Mathematical techniques for solving Olympiad problems in chemistry

Abstract

This article discusses the solution of Olympiad problems of various levels of complexity using mathematical equations. The author analyzes the content of the school chemistry course, hosting of school Chemistry Olympiads and the issues of preparation, as well as formulates methodology of teaching the secondary school student how to solve the Olympiad tasks. Most schoolchildren consider it necessary to use Olympiad tasks in lessons, because they develop students’ mental activity and analytical thinking. In addition, before you start solving Olympiad problems, you need to do a warm-up; you need to remember logarithms, systems of equations with two unknowns, a system of equations with three equations, quadratic equations, proportions, etc. And when using an engineering calculator, you need to enter the digital values correctly, otherwise you can easily make a mistake.

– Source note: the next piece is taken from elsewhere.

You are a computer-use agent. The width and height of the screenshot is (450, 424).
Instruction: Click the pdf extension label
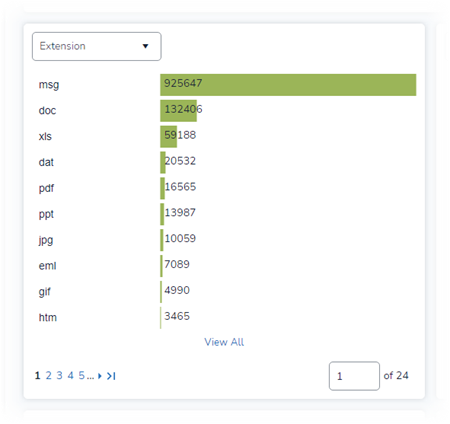[46, 188]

Depending on the level of the Olympiad, time is given differently; the International Chemistry Olympiad (IChO) takes as many as 5 days of them, 3 three days for theoretical problems and two days for performing experimental problems, while the experimental problems require knowledge of mathematics, rounding, fractions, etc. etc. Along with (IChO) there is the International Mendeleev Olympiad (IMO) in chemistry, a widespread Olympiad among post-Soviet Republics in which the level of difficulty is similar to the level of complexity (IChO) but slightly different from the previous version.